A Skilled Worker visa allows foreign nationals to enter or remain in the United Kingdom to work in an eligible job with a Home Office-approved employer.
A prospective employer should be aware of the costs associated with sponsorship in order to make an informed decision about whether visa sponsorship or hiring a recruitment agency is a better fit for their company.
Sponsoring a migrant from overseas doesn’t come cheap. However, recruitment agencies can also charge substantial fees, especially for higher-paid staff.
An employer cannot employ an overseas skilled worker until they hold the skilled worker sponsor licence. Once the sponsor licence has been granted, the organisation will then be able to sponsor non-EEA nationals and EU citizens to work in eligible roles.
The Home Office fees for the skilled worker sponsor licence depends on the type of the organisation.

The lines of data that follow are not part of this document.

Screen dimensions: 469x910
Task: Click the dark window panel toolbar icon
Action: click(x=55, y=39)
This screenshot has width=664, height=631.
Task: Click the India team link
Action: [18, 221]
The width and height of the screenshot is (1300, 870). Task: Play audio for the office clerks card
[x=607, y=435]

An organisation is a small sponsor if it fulfills at least 2 of the following requirements:
A charitable sponsor is an organisation that is:
a registered charity in England or Wales; a registered charity in Scotland.
a registered charity in Northern Ireland – if you aren’t on the register, you must submit HM Revenue and Customs with confirmation of your charitable status for tax purposes (HMRC)

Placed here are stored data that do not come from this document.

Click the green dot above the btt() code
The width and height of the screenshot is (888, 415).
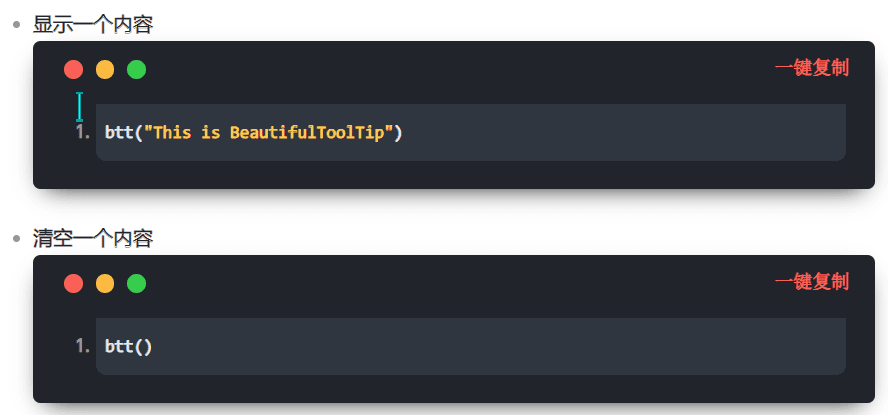137,284
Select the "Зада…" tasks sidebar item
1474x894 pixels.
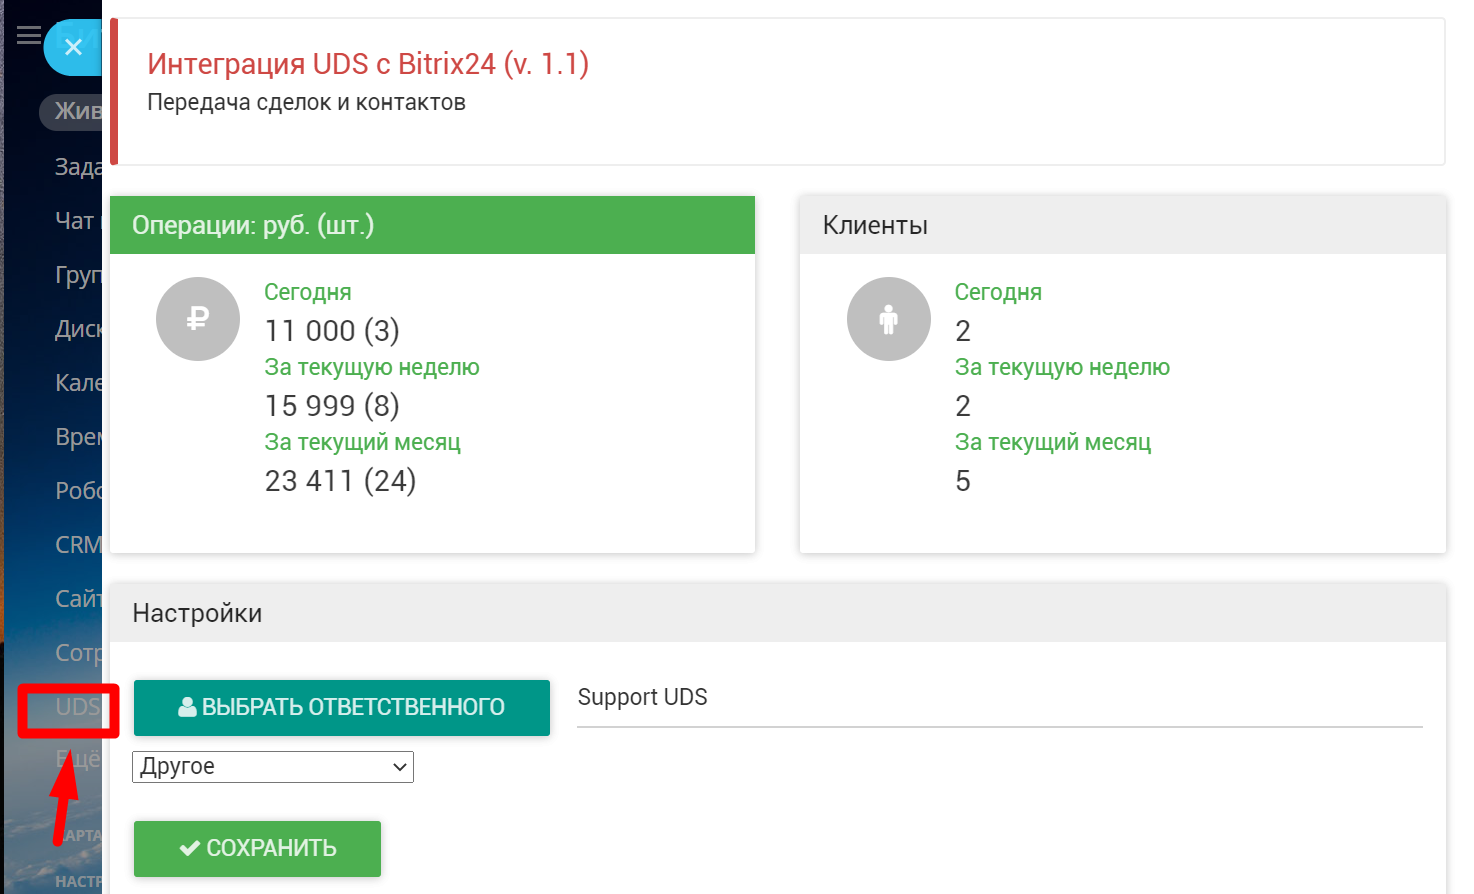[77, 167]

The current application’s fees for a small or charitable sponsor to obtain a sponsor licence is £536 and £1,476 for a large sponsor.
Once the sponsor licence has been approved, the sponsor can assign a Certificate of Sponsorship (CoS) to the prospective employee. The employee can then apply to the Home Office for a skilled worker visa to work for that employer.
To assign a CoS you must pay a fee of £199.
On April 6, 2017, the Immigration Skills Charge Regulations 2017 came into force. It is paid each time a sponsor assigns a CoS to a worker under the skilled worker immigration route, unless an exception applies. The amount of ISC payable is determined by the size of the organisation, its nonprofit status, and the length of sponsorship.
A minimum of 12 months is required, and this fee is non-refundable unless the skilled worker does not accept the position. The fee only applies to the primary applicant; it does not apply to their family members (dependants).
For a small or charity organisation, the ISC is £364 for the first year and £182 for each successive six months.
For a large sponsor, the ISC is £1,000 for the first year and £500 for each following six months.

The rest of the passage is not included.